Copy each line of the following data that contains "agent".

# DATASET RECORDS:
☆ ☆ ☆ ☆ ☆

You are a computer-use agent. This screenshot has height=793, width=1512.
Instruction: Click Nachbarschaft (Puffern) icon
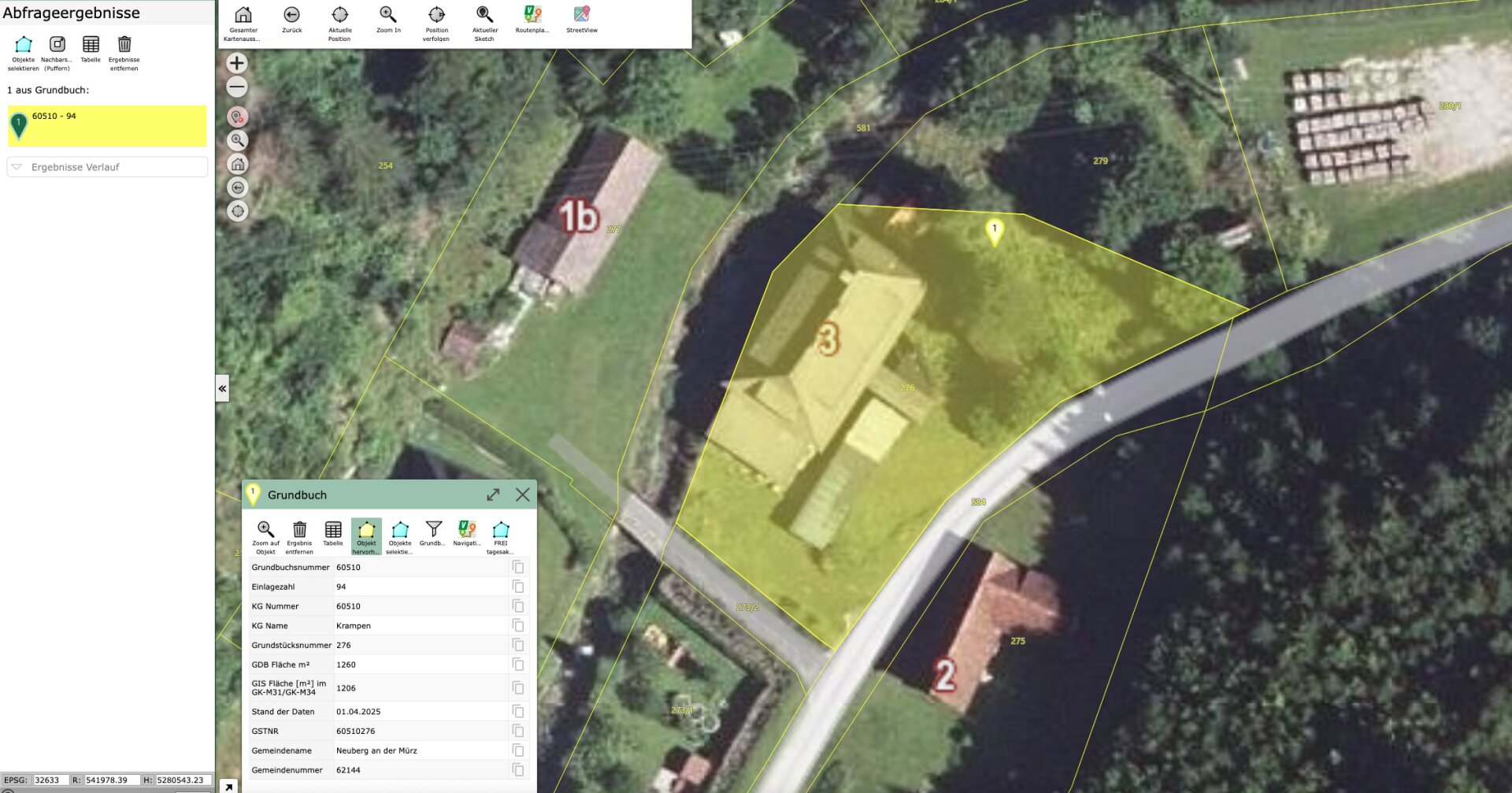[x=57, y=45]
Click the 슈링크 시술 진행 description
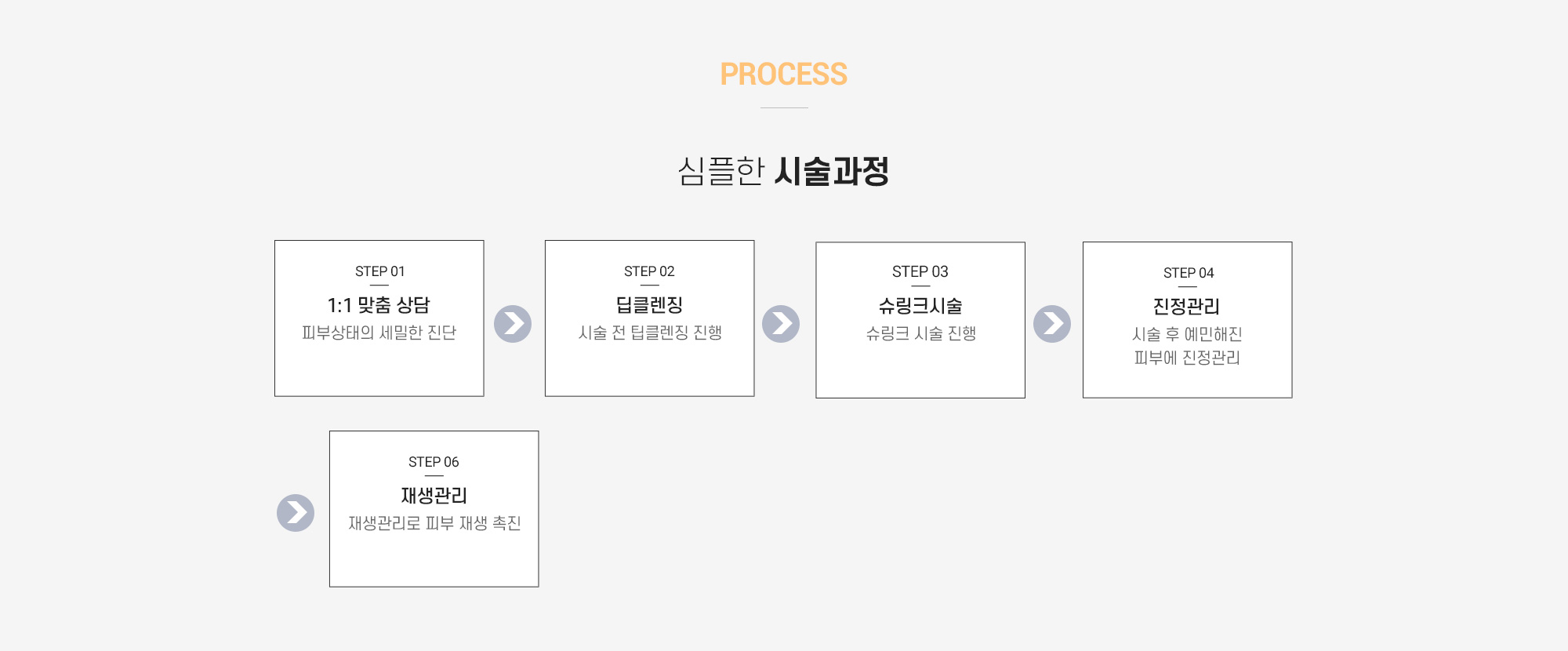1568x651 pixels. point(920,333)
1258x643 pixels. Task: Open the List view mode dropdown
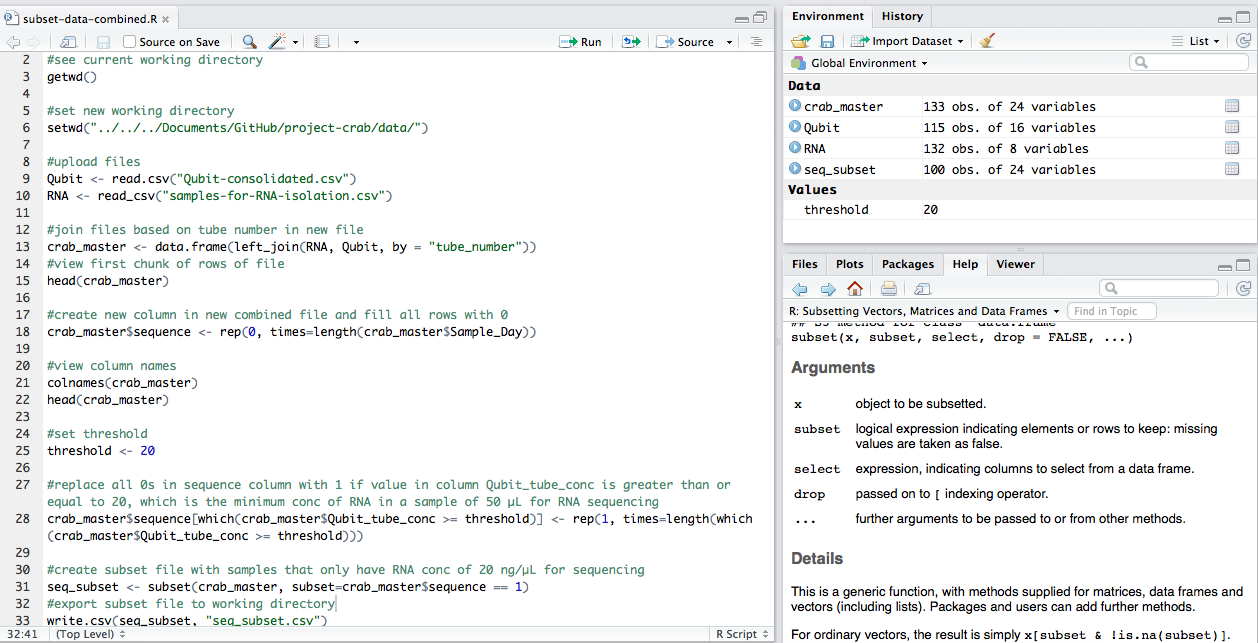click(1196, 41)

☆ ☆ ☆ ☆ ☆

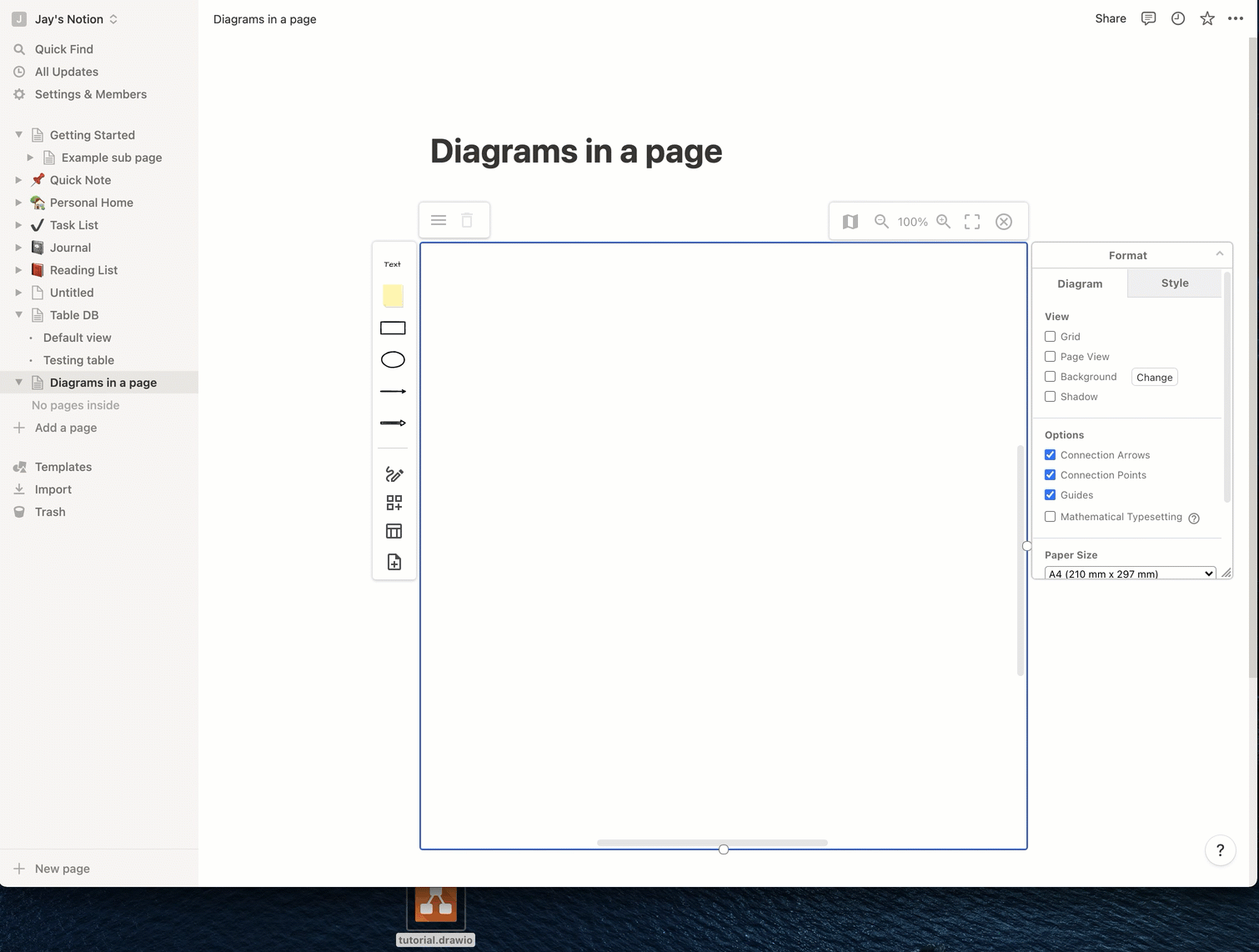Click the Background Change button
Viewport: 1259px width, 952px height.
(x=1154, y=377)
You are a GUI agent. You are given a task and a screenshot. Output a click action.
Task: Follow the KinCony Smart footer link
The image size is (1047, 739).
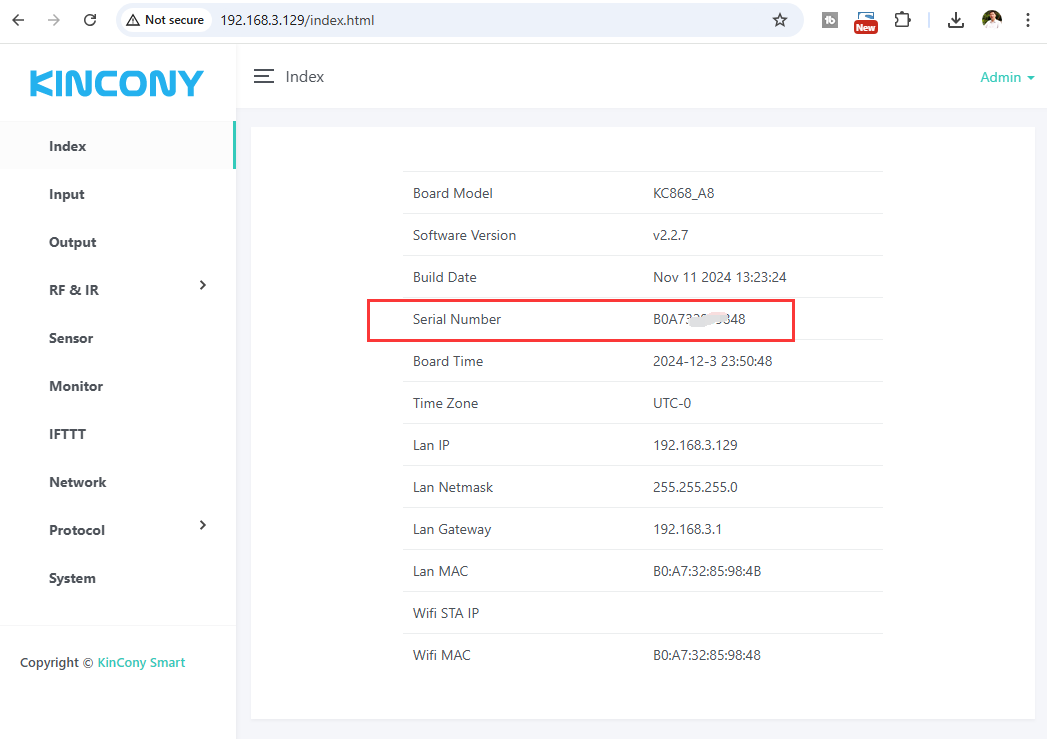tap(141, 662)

☆ ☆ ☆ ☆ ☆

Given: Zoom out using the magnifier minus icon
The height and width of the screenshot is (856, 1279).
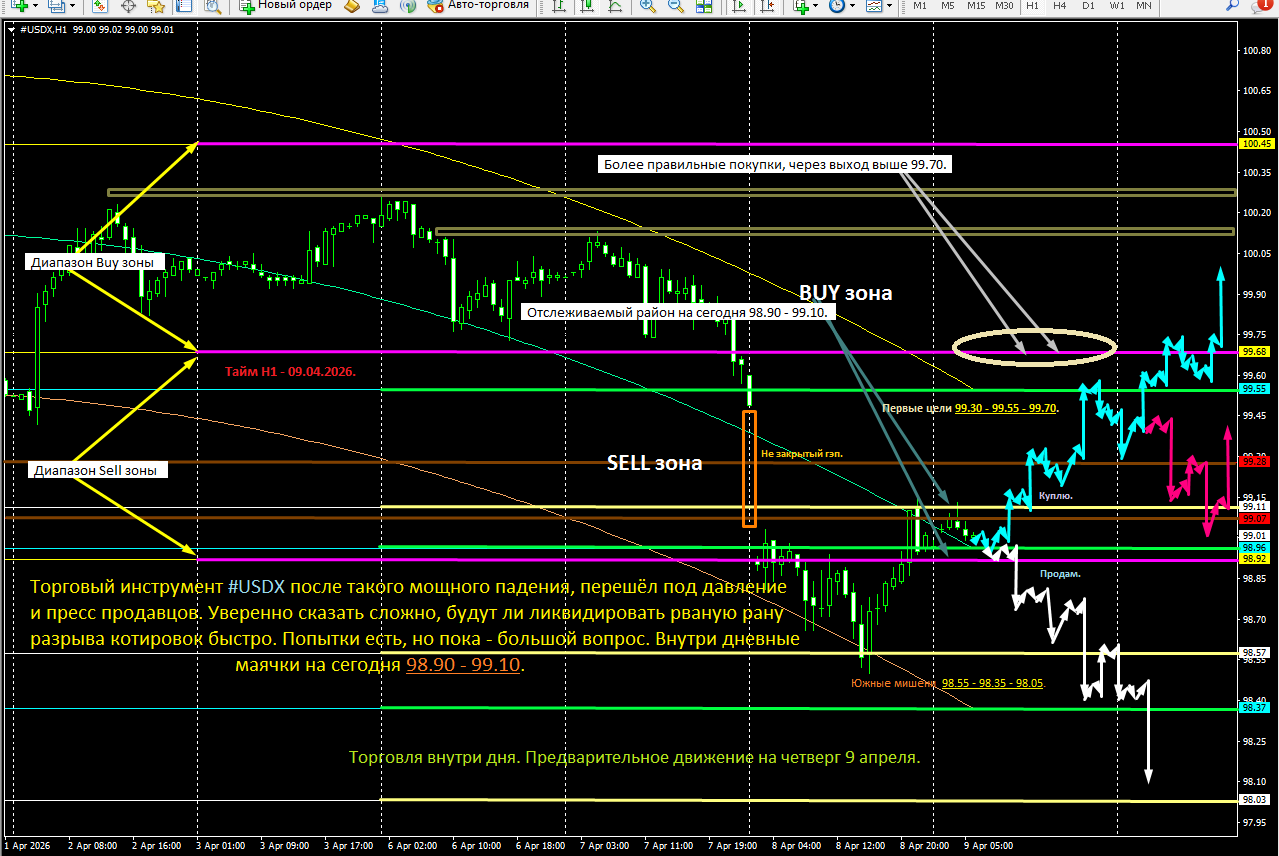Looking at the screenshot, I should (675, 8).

☆ ☆ ☆ ☆ ☆

# YOUR SOLUTION:
You are a computer-use agent. This screenshot has height=793, width=1512.
You are a GUI agent. You are given a task and a screenshot. Output a click action.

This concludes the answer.